From Stockholm

More (I know, but there are a lot of good items today, and I want to quote from them). From the always-rewarding Ishtiaq Ahmed – who teaches political science in Stockholm.

Are human beings united or estranged in their essence? Tragedies such as the October 8 earthquake in Pakistan bring out the best and the worst in human beings. We have heard how people volunteered to help, sometimes risking their own lives, when involved in rescue operations…Everyday we see foreigners engaged in providing medical aid, food, blankets and other help. They too represent the best qualities in human beings. We should never forget their sense of duty to fellow human beings.

That’s exactly what I meant the other day when I said that the guy who kicked Reginald Denny in the head might on a different day have rushed to rescue people from danger after an earthquake. I think that’s true. Disasters (can) bring out the best in people. We’re moody, we’re labile, we’re flighty and changeable and unsettled; we can hate people one minute and run into danger to save them the next. Or we can live peaceably next door to them for decades and then after listening to the radio for awhile decide to kill them all.

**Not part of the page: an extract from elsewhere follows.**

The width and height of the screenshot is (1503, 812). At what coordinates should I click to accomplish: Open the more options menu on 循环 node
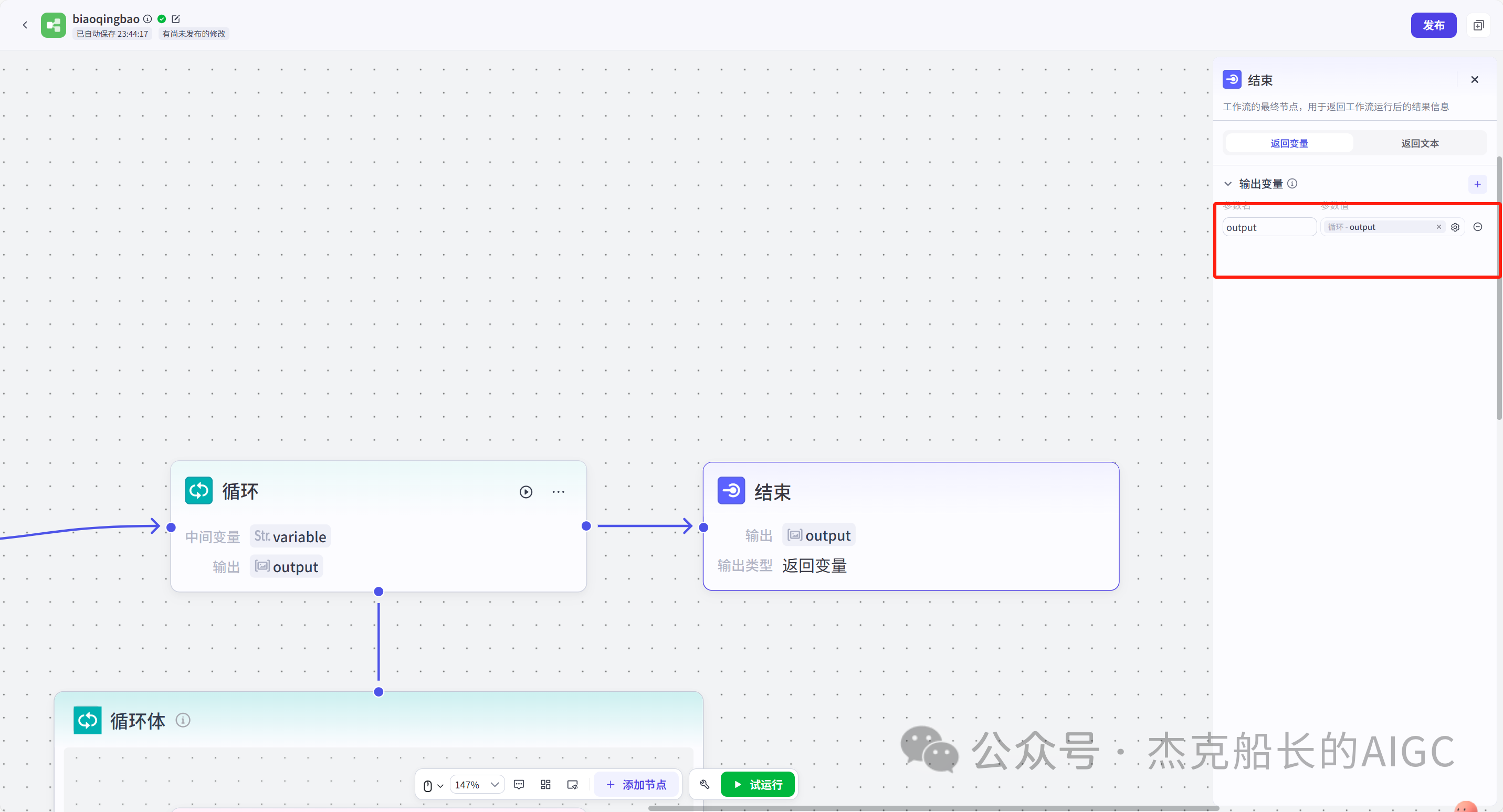click(559, 492)

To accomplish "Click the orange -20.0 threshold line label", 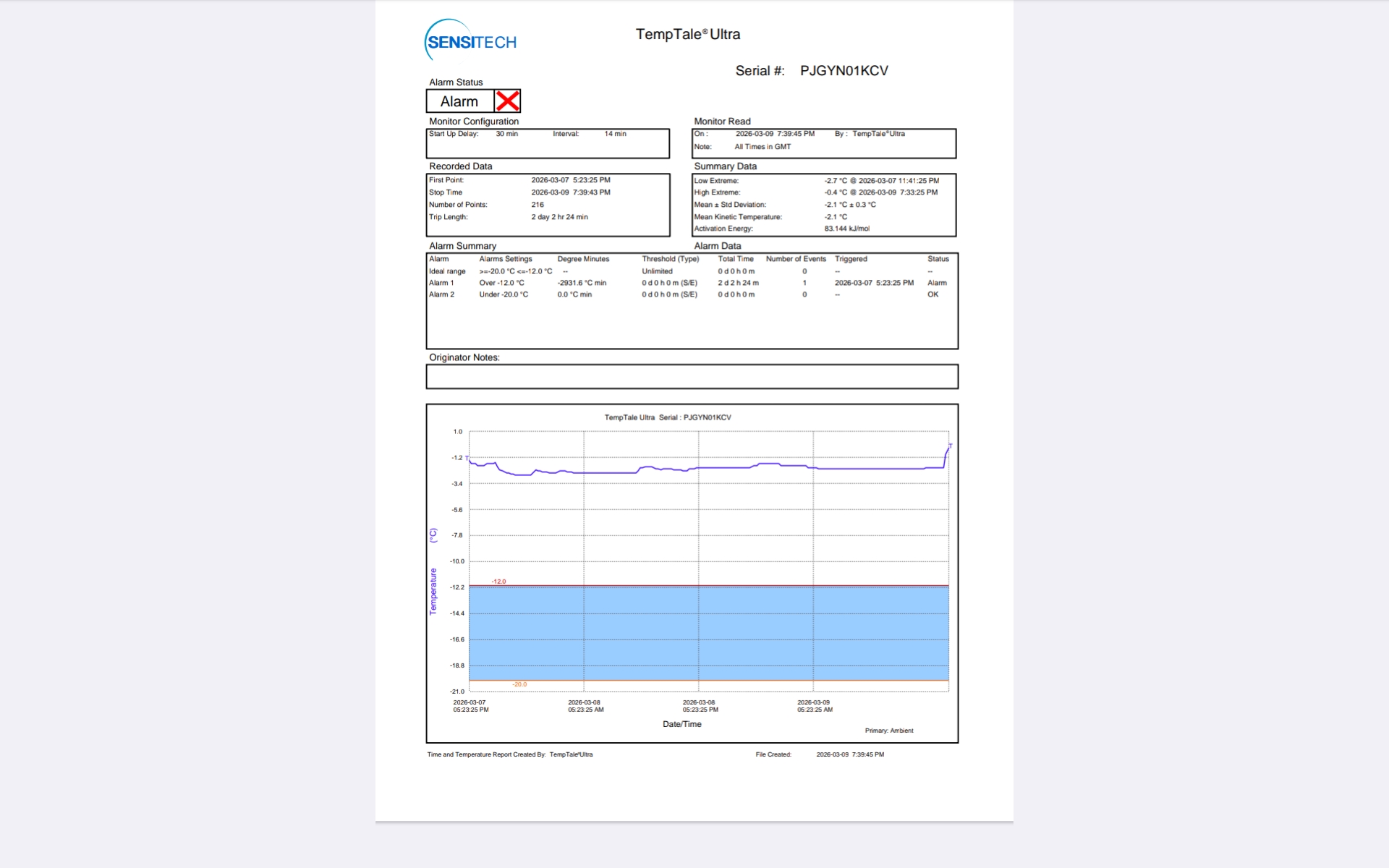I will pos(519,684).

The most shameful and disgraceful reaction was that of Islamic obscurants who – even before the full tragedy had unfolded – had in their enthusiasm to score cheap and vulgar points against the Musharraf regime, opined that those hit by the earthquake were facing divine punishment because they had done nothing to prevent the Pakistan government from allying itself with the Americans against fellow Muslims such as the Taliban and Al Qaeda and being soft on India and Israel. I have, in subsequent exchanges with such utterly despicable custodians of Islam, demanded an explanation as to how schoolchildren and those several hundred pupils at a Quran school who also perished while reciting the sacred scriptures could do anything to change Pakistan’s foreign policy. There is, of course, no answer to give but we are told that we mortals do not understand how God works in human societies.

Yes, the Pat Robertson school of thought. If it ever rains hard in Dover, Pennsylvania, well – it’s all up with the people there because God won’t lift a finger. He’s too pissed off.

Why inflict so much pain and suffering on ordinary creatures, many of whom barely managed to stay alive even under normal circumstances? The answer one gets is silence or prevarication but never an admission that when they make such a statement they start playing God themselves and that is wrong. I have yet to meet an obscurantist who ever admits having made a mistake in interpreting the will of God.

And they not only start playing God themselves, they cheer on a God who inflicts pain and suffering on innocent impoverished people in order to make an unrelated point.

Consequently all philosophy and religious beliefs should be judged as benign or malevolent on the basis of how ideas are used to either advance the notion of a common humankind with the same needs for respect, love and security or to preach permanent war and hatred deriving from differences of faith and colour and so on. We can also safely assume that although each individual is unique, our survival as a species has been possible because of our ability to cooperate. We are united in our essence and not estranged.

Yes. Just say no to those who preach permanent war and hatred – no matter how passionate their grievance, no matter how intense their conviction, no matter how strong their feeling, no matter authentic their tradition. Just, No.